Apply Observability Patterns
Overview
Make observability consistent and actionable: every boundary emits traces, metrics, and structured logs that correlate via IDs and stable fields.
This is intentionally opinionated: you should be able to answer “what happened?” with log → trace → metrics within a minute.
Workflow
- •Define the unit of work (one trace): HTTP request, gRPC call, job run, queue message, WebSocket action.
- •Instrument end-to-end:
- •traces: spans around the unit of work + key downstream calls
- •metrics: RED for the boundary + a few domain metrics
- •logs: structured JSON that includes correlation IDs
- •Declare the field contract (stable keys).
- •Add guardrails (PII rules, label cardinality rules, sampling/log levels).
- •Verify correlation in a failure case (error log includes
traceId; trace contains downstream spans; metrics show error rate).
Chooser (What To Instrument)
Start with the user-impact boundaries:
- •HTTP handlers: one root span per request + RED metrics per route template.
- •gRPC methods: one root span per RPC + RED metrics per service/method.
- •DB/cache clients: child spans per query/command; include target system and operation.
- •Async jobs / schedulers: one root span per run; metrics for runs/success/failure/duration.
- •Event consumers: one root span per message (or per batch); include message type and dedupe/idempotency metadata.
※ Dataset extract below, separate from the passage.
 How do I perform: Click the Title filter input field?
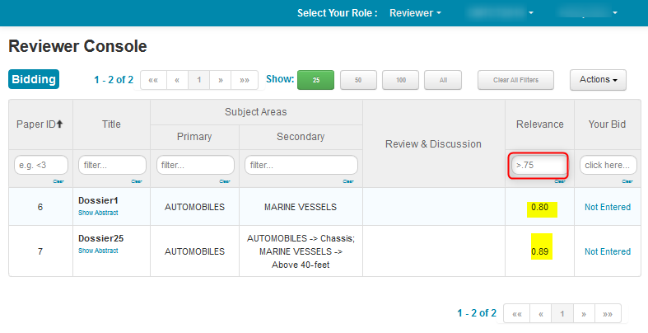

- •WebSockets: session context + per-action spans; metrics for connections, messages, disconnect reasons.
Field Contract (Opinionated Defaults)
Logs (structured JSON)
Include these keys where applicable:
- •
service: stable service/app identifier - •
env: environment (local/dev/staging/prod) - •
traceId,spanId: correlation IDs (when tracing exists) - •
requestId: if you use a separate request ID (often equalstraceId) - •
op: operation name (route template, RPC method, job name) - •
userId/actorId: only if policy allows; never as a metric label - •
durationMs: for timing logs (prefer metrics for aggregates) - •
err: structured error (type/code, message, stack for unknown failures)
Spans (traces)
- •Name spans by operation (
HTTP GET /api/foo,grpc PlayerService/GetProfile,redis GET gateway:...). - •Set attributes for routing and outcome (status code, error code, retry count).
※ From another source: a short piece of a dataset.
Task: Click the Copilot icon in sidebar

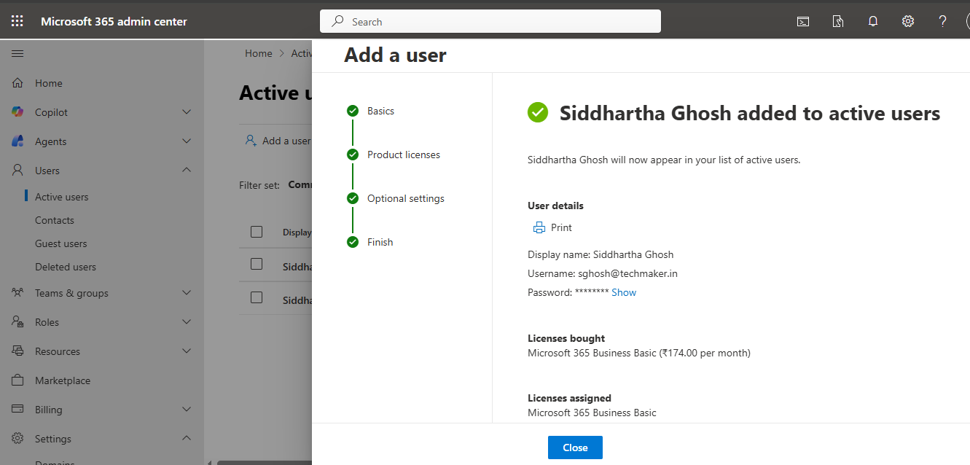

- •Prefer stable, low-cardinality attributes; avoid raw request bodies.
Metrics (RED + domain)
- •RED for each boundary (per route/RPC): request count, error count, duration histogram.
- •Add a few domain metrics that align with product intent (tables created, orders completed, etc.).
- •Avoid high-cardinality labels (no
userId, no unbounded IDs); use logs/traces for per-entity detail.
Guardrails (Prevent “Telemetry Debt”)
- •Cardinality discipline: metric label values must be bounded sets; default to route templates, not raw URLs.
- •PII discipline: never log secrets; be explicit about what IDs are safe to log.
- •Log once: avoid logging the same error in every layer; log at the boundary with enough context.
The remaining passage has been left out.